O aumento da depressão entre os jovens no Brasil

Enviada em 01/06/2019

O filósofo e escritor alemão Goethe, em sua obra prima “Os Sofrimentos do Jovem Werther”, retrata a dramática história de um jovem consumido por um amor platônico, tristeza profunda e sacrifício, que eventualmente aniquila seu existencialismo. Tal romance, hoje, ilustra o problema epidêmico da depressão e seu auge nos jovens e adolescentes brasileiros, contribuindo para a crise de saúde pública. Sem dúvidas, a liquefação das relações sociais e a cultura do consumismo são alicerces desse problema.

Em primeiro lugar, é preciso apontar que a facilidade na qual as relações de comunicação e interação se rompem nos cenários familiares e comunitários implica na problemática. Assim, percebe-se a adoção pelos jovens do conceito de modernidade líquida de Zygmun Bauman, em que predomina e se manifesta o afastamento e dissolução de formatos sociais, como família, escola e sociedade, em virtude do desenvolvimento tecnológico desenfreado. A rigor, privilegiam-se relações volúveis e relacionamentos virtuais que se formam rapidamente e desfazem-se na mesma velocidade.
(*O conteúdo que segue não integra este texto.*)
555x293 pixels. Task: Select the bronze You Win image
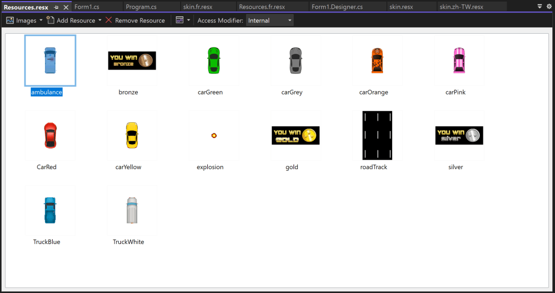coord(132,60)
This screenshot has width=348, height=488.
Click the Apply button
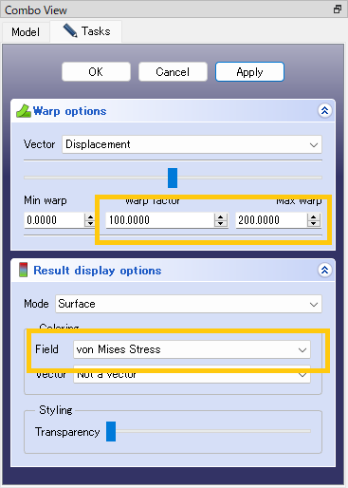coord(249,72)
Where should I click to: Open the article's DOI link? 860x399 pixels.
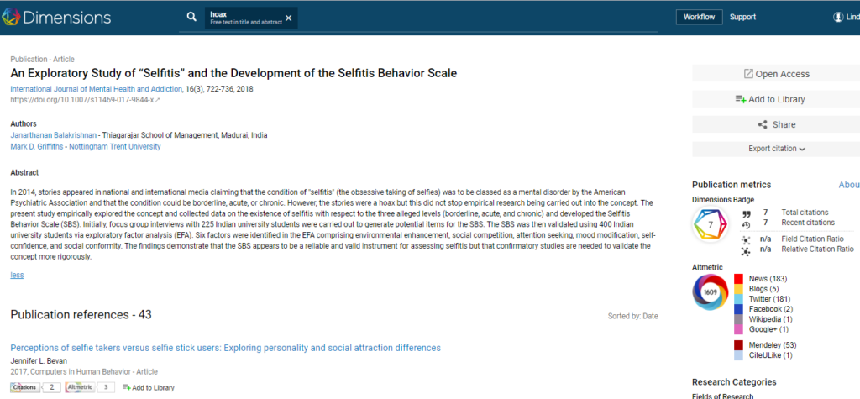[x=84, y=100]
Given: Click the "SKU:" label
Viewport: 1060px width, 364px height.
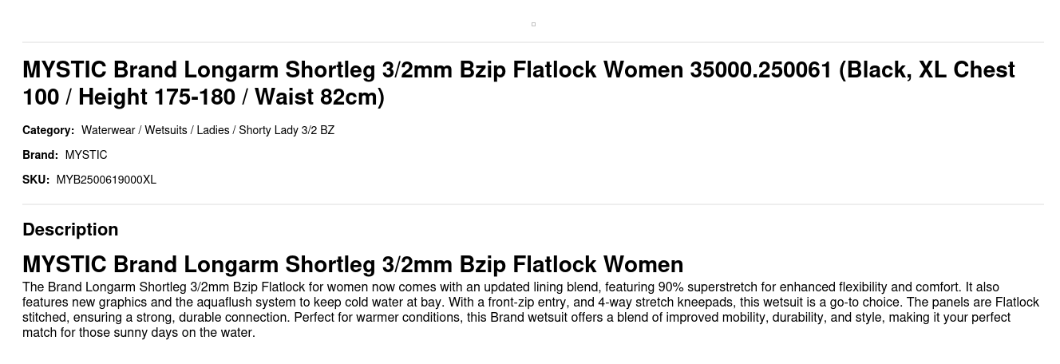Looking at the screenshot, I should [x=36, y=180].
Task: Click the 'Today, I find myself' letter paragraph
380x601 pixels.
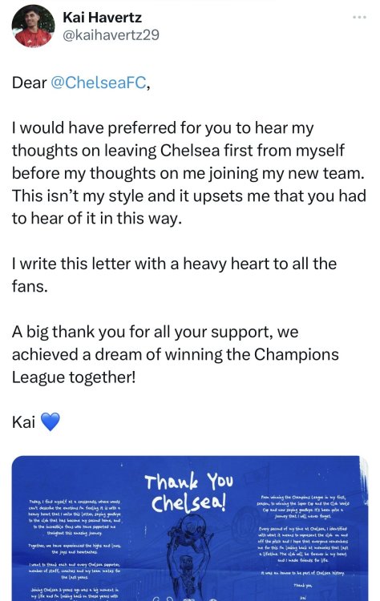Action: point(75,518)
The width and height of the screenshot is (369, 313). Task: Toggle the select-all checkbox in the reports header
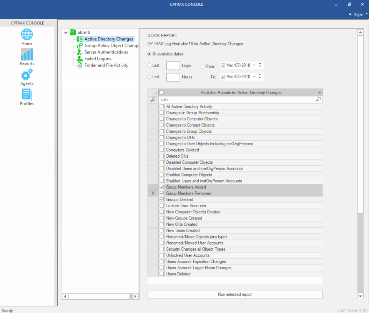161,92

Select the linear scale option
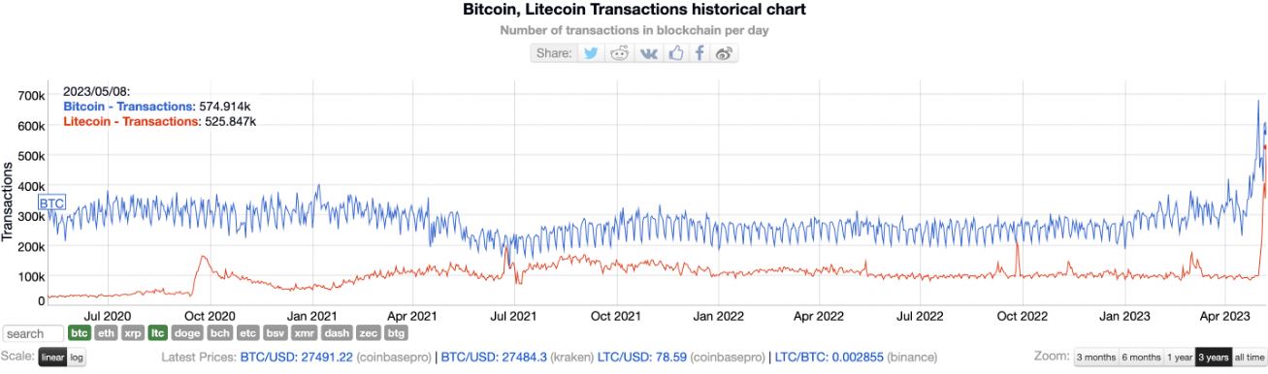pos(52,357)
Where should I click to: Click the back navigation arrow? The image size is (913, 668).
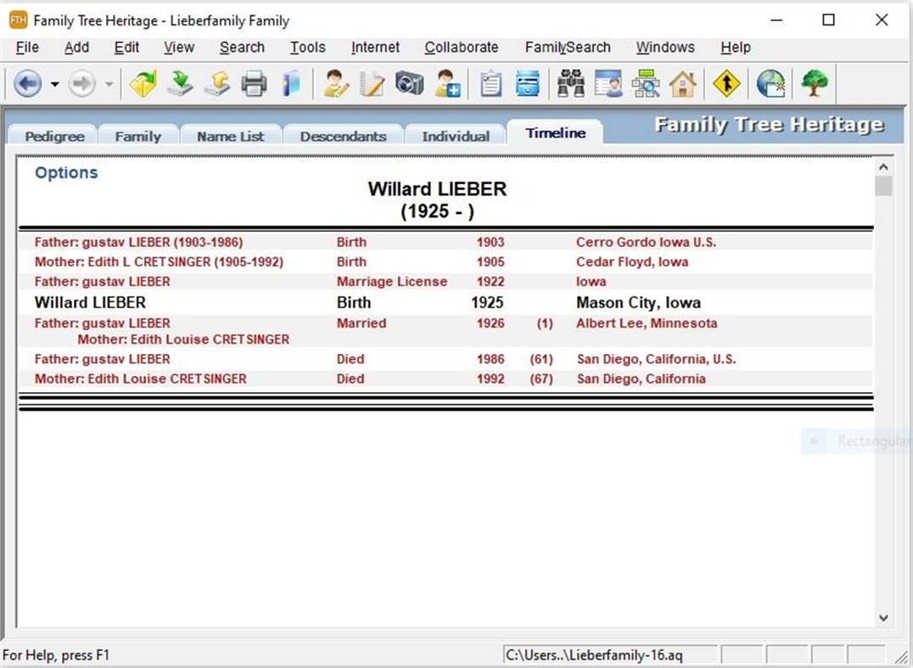[28, 83]
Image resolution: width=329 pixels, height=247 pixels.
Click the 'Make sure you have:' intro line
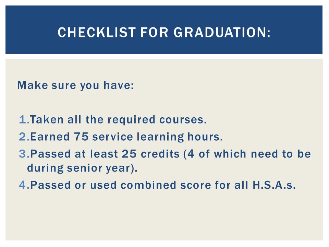click(75, 85)
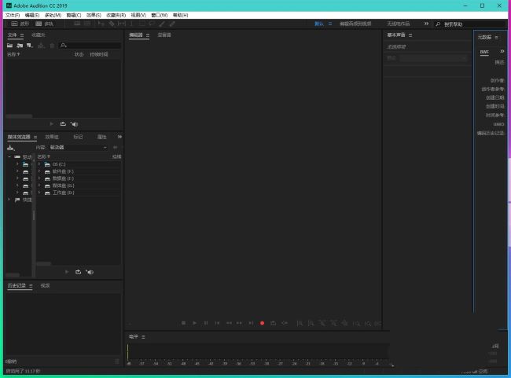The width and height of the screenshot is (511, 378).
Task: Select the BWF section in metadata panel
Action: point(485,52)
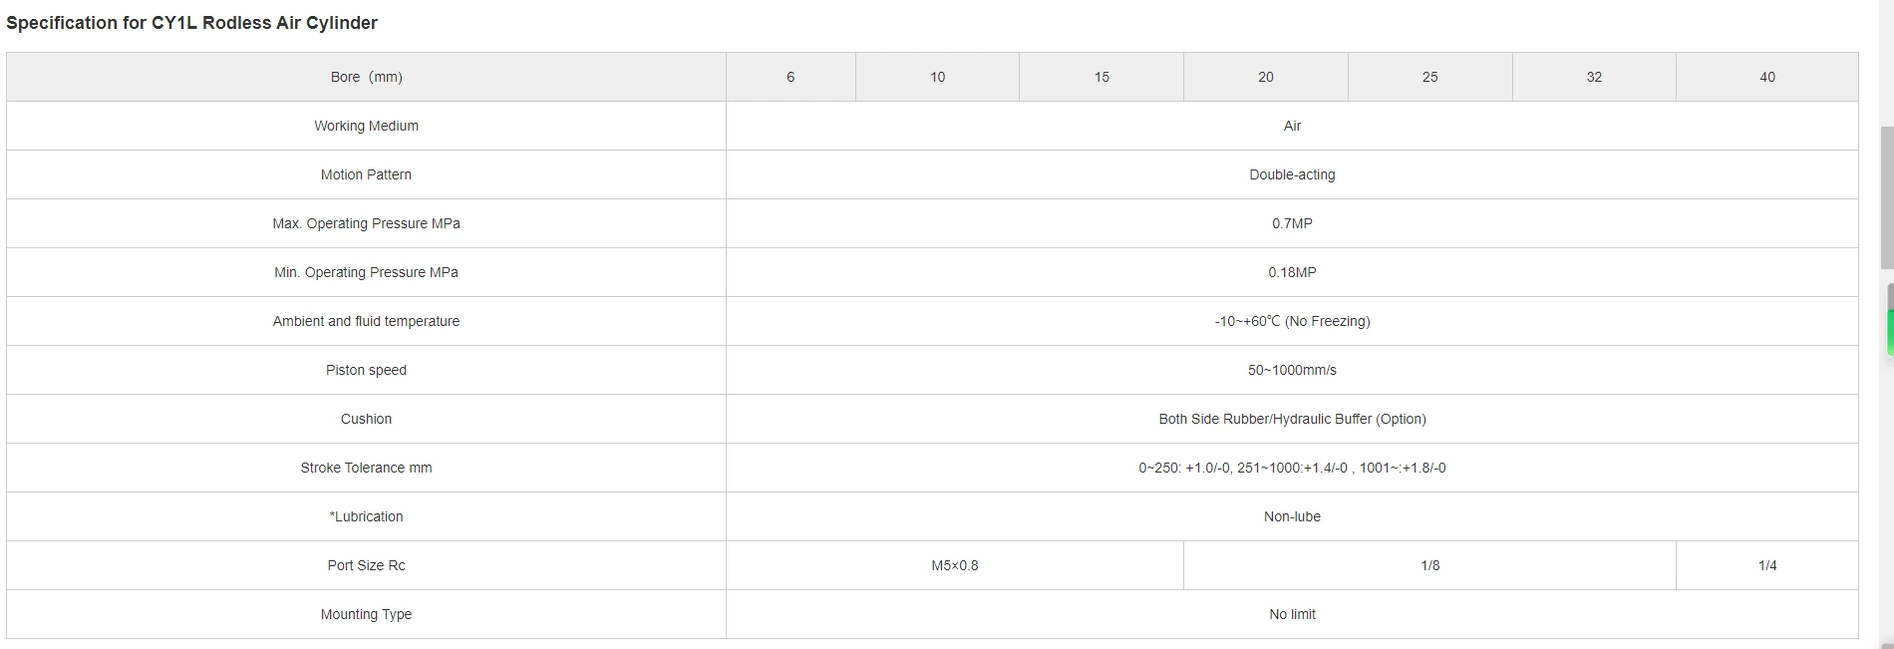1894x649 pixels.
Task: Select the Stroke Tolerance value text
Action: [1292, 468]
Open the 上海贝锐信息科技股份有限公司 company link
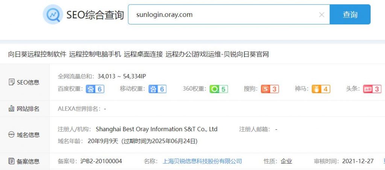This screenshot has width=385, height=170. (x=202, y=161)
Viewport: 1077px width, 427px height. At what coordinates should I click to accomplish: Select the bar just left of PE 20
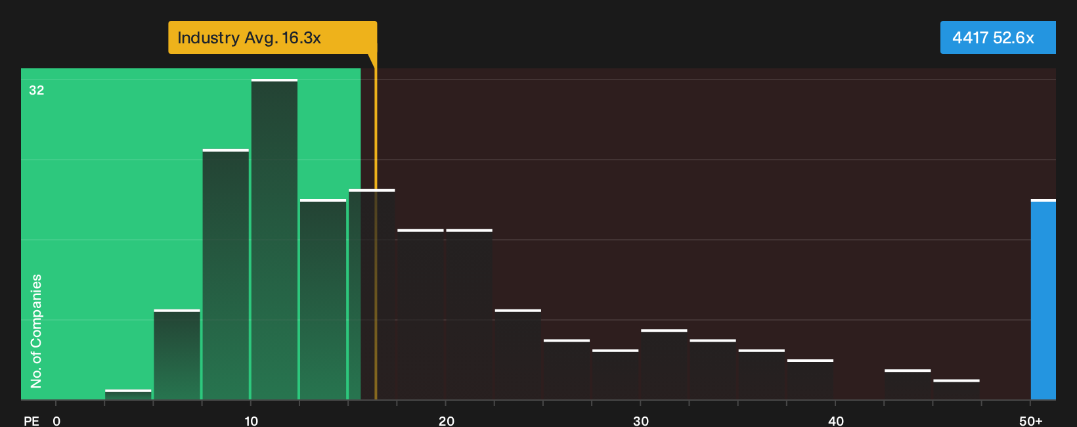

Fica evidente, portanto, que o jovem do século XXI se isolou numa espécie de “bolha social”, cultivando a cultura do individualismo e de sentimentos negativos em sua mente.

Outrossim, a ditadura do consumismo, aliada a necessidade de se adequar a padrões pós-modernos, também intensifica o mal da depressão. Realidade, essa, explicada no “Manifesto Comunista”, no qual Marx diz: “Que como Deus, o capitalismo cria um mundo e uma forma de vida a sua imagem e semelhança”. Dessa forma, entende-se que os jovens, em suma essência, foram reduzidos a uma mercadoria, perdendo suas relações afetivas-psicológicas e toda sua subjetividade. Deste modo, enquanto “mercadorias”, os jovens procuram formas de se adequar, como a plastificação corporal e o consumo exacerbado. Contudo, incapazes de “saciar-se” e encaixar-se nesse cenário materialista, implode o adoecimento neuronal.

Logo, são necessárias ações para combater o problema da depressão nos jovens brasileiros. Compete a escola e família, mediante palestras, fóruns e atividades, trabalhar o coletivo em sala de aula e na comunidade, mostrando a importância das relações humanas duradouras. Ainda, é dever do Ministério da educação, por meio da inserção de profissionais de saúde mental na escola, rastrear aqueles jovens com sinais de depressão, promovendo uma atenção precoce e continuada. A família, por sua vez, precisar frear a necessidade de conexão virtual  e consumo exagerados, focando em relações afetivas e interativas. Finalmente, cabe ao governo, massificar campanhas publicitarias sobre o combate a depressão e a forma de identificá-la.